Le sujet du discours se représente par un signifiant qui manque dans
l’Autre […]
On se doute que si la petite fille est si bien entrée dans ce que son analyste tient pour la
normalité lacanienne à laquelle un être parlant se doit d’appartenir, tout va aller pour le mieux.
Et en effet, conclusion heureuse, presque hollywoodienne : « Une année encore d’analyse fut
nécessaire pour que le symptôme soit entièrement résolu. » Et en plus, ça marche ! Autre
« élément clinique » : un patient vit dans la hantise d’être homosexuel.
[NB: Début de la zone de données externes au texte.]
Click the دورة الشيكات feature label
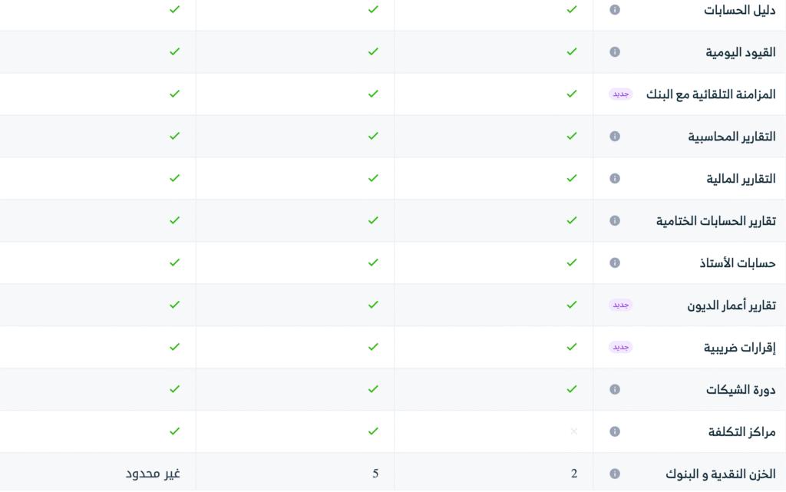click(741, 390)
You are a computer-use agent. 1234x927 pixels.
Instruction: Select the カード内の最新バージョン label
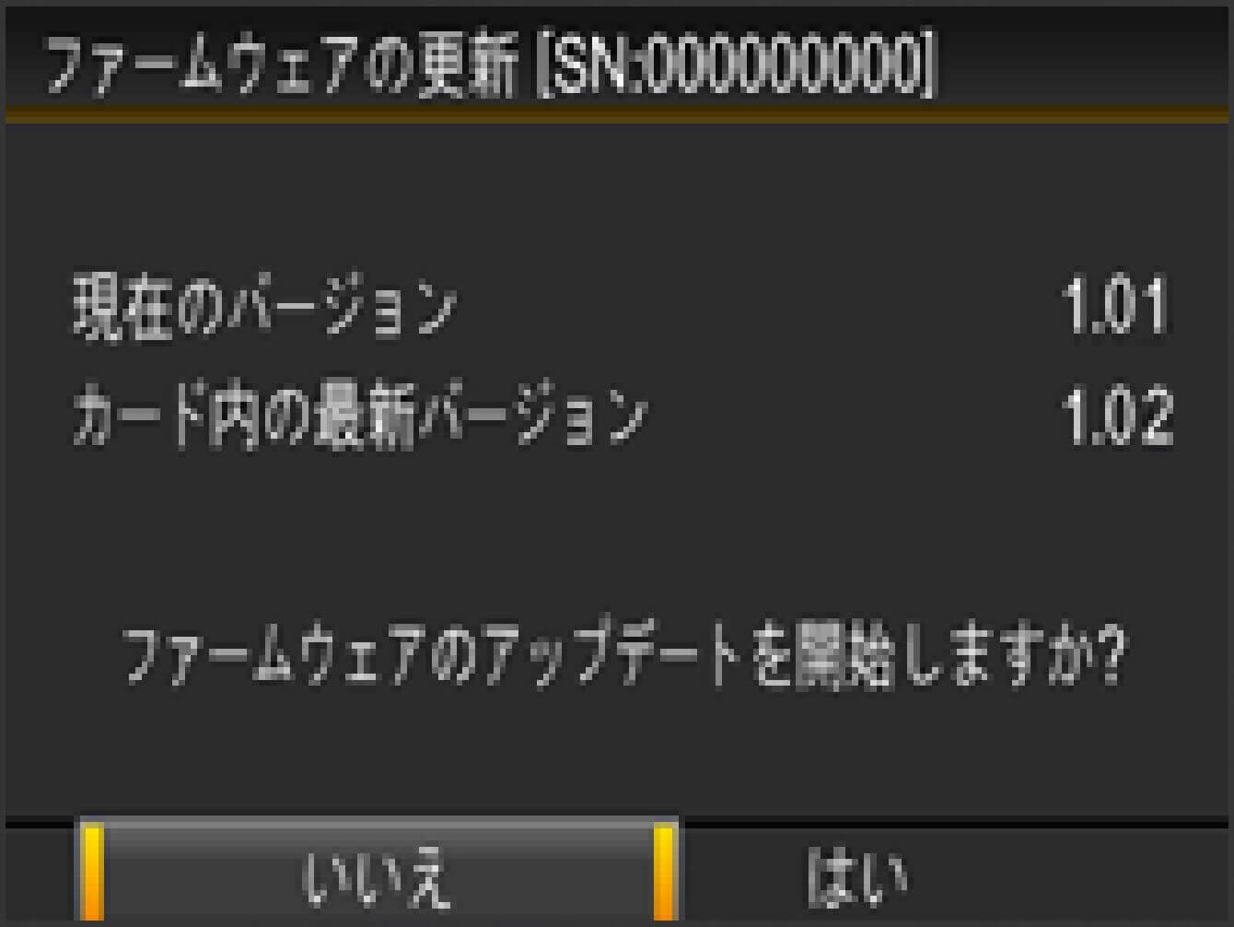click(x=360, y=417)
Deux pages plus tard :
« Cette construction de sa position subjective marquait l’issue d’un parcours qui l’amena à
conclure qu’il n’était donc pas de l’autre sexe. » Formidable, non ?
En fait, à la longue, l’impression dominante, passé l’irritation devant tant de science infuse
que jamais rien n’arrête, est plutôt proche de l’angoisse. A quoi bon tout ce savoir s’il surgit
sans cesse dans une aussi merveilleuse adéquation à la réalité clinique ? La lecture d’un tel
ouvrage suggère en permanence, non pas que Lacan nous aurait donné quelques
remarquables outils de lecture, mais qu’il aurait, sans jamais faillir, dit ce qui est. Ce rapport fixé
entre le dire et l’être lisible dans l’insistance stylistique du verbe « être » vient écraser,
interdire toute interrogation. Il n’y a pas de question ni de point d’interrogation parce que c’est
comme ça. C’est comme il l’a dit. Point. Trait.
Voici donc un bréviaire. Il y en a eu des freudiens, c’est maintenant le temps des
lacaniens. Les uns et les autres servent peut-être à la propagation de la foi, à moins qu’il ne
s’agisse d’une espèce de méthode Assimil pour parler le lacanien rapidement, sans trop passer
par la lecture de longs et fastidieux séminaires, voire d’Écrits justement réputés illisibles ? Pour
celui, par contre, qui voudrait modestement s’instruire dans ce que Jacques Lacan a pu
introduire de corrosif, et par là même de révélateur, sur cette donnée ancestrale du phallus, il lui
faudra quand même se tourner vers d’autres choses, vers d’autres nourritures.